- Location of Lenjan County in Isfahan province (center left, green)
- Location of Isfahan province in Iran
- Coordinates: 32°21′N 51°11′E﻿ / ﻿32.350°N 51.183°E
- Country: Iran
- Province: Isfahan
- Capital: Zarrinshahr
- Districts: Central, Bagh-e Bahadoran, Fuladshahr

Population (2016)
- • Total: 262,912
- Time zone: UTC+3:30 (IRST)

= Lenjan County =

County in Isfahan province, Iran

Lenjan County (شهرستان لنجان) is in Isfahan province, Iran. Its capital is the city of Zarrinshahr. (Note: Formerly the village of Riz-e Lenjan)

==History==
In 2012, Ashiyan (Note: Renamed Ashiyan-e Shomali Rural District) and Khorramrud Rural Districts, and the city of Fuladshahr, were separated from the Central District in the formation of Fuladshahr District.

Several villages merged to become the city of Baghshad in 2013.

==Demographics==
===Population===
At the time of the 2006 National Census, the county's population was 225,559 in 58,232 households. The following census in 2011 counted 246,510 people in 71,028 households. The 2016 census measured the population of the county as 262,912 in 81,101 households.

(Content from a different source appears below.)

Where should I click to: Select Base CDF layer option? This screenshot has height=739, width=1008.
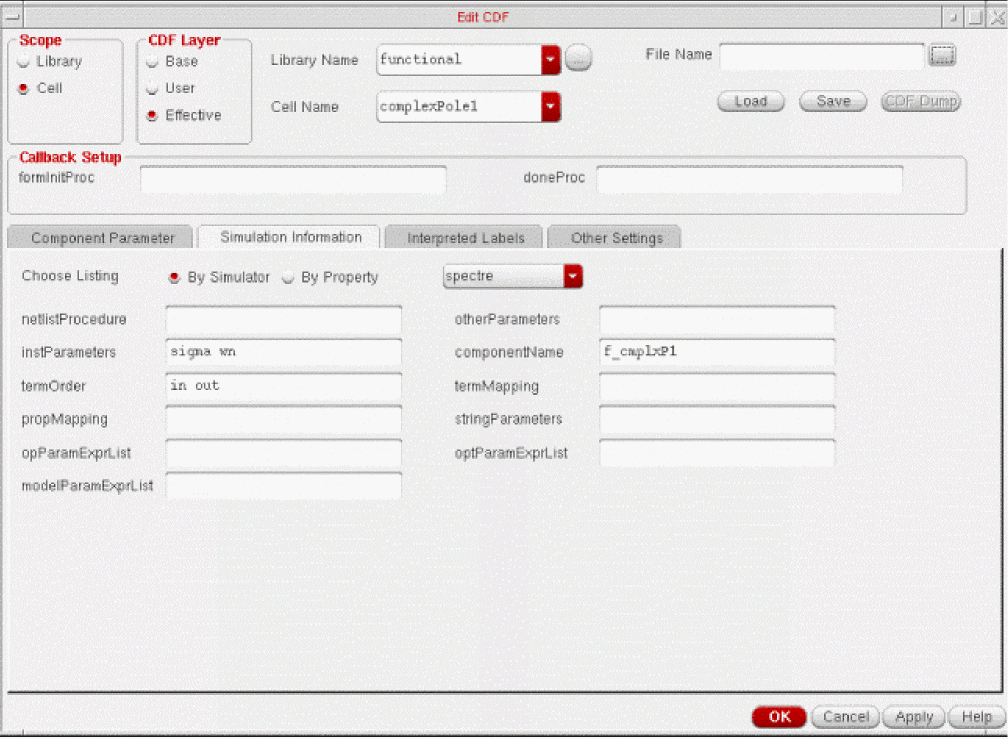click(152, 62)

===Administrative divisions===

Lenjan County's population history and administrative structure over three consecutive censuses are shown in the following table.

Lenjan County Population
| Administrative Divisions | 2006 | 2011 | 2016 |
| Central District | 179,602 | 199,261 | 216,249 |
| Ashiyan-e Jonubi RD |  |  |  |
| Ashiyan RD | 4,576 | 5,790 | 4,812 |
| Kariz RD |  |  |  |
| Khorramrud RD | 4,940 | 4,679 | 0 |
| Baghshad (city) |  |  | 4,356 |
| Chamgordan (city) | 16,086 | 16,219 | 15,574 |
| Fuladshahr (city) | 55,496 | 66,903 | 88,426 |
| Sedeh Lenjan (city) | 17,335 | 18,654 | 19,101 |
| Varnamkhast (city) | 15,294 | 17,384 | 18,700 |
| Zarrinshahr (city) | 55,984 | 60,118 | 55,817 |
| Zayandehrud (city) | 9,891 | 9,514 | 9,463 |
| Bagh-e Bahadoran District | 45,957 | 47,249 | 46,662 |
| Cham Kuh RD | 6,362 | 5,813 | 5,298 |
| Cham Rud RD | 8,422 | 8,250 | 7,801 |
| Zirkuh RD | 10,073 | 10,020 | 9,552 |
| Bagh-e Bahadoran (city) | 8,808 | 9,598 | 10,279 |
| Chermahin (city) | 12,292 | 13,568 | 13,732 |
| Fuladshahr District |  |  |  |
| Ashiyan-e Shomali RD |  |  |  |
| Khorramrud RD |  |  |  |
| Fuladshahr (city) |  |  |  |
| Total | 225,559 | 246,510 | 262,912 |
RD = Rural District

==Economy==
Lenjan County is the location of Isfahan Steel Mill. It is on the banks of the Zayandeh River, the largest river in Isfahan province. Farming is an important source of income, and the most important product in Lenjan is rice.

==Government==
Hossein Rajaei Rizi is the representative of Lenjan in Islamic Consultative Assembly.

==Transportation==
The main route passing through the county is Road 51, connecting population centres to Isfahan and Shahrekord.

Lenjan County has its own Transit Bus system named Lenjan County Mass Transit Organization.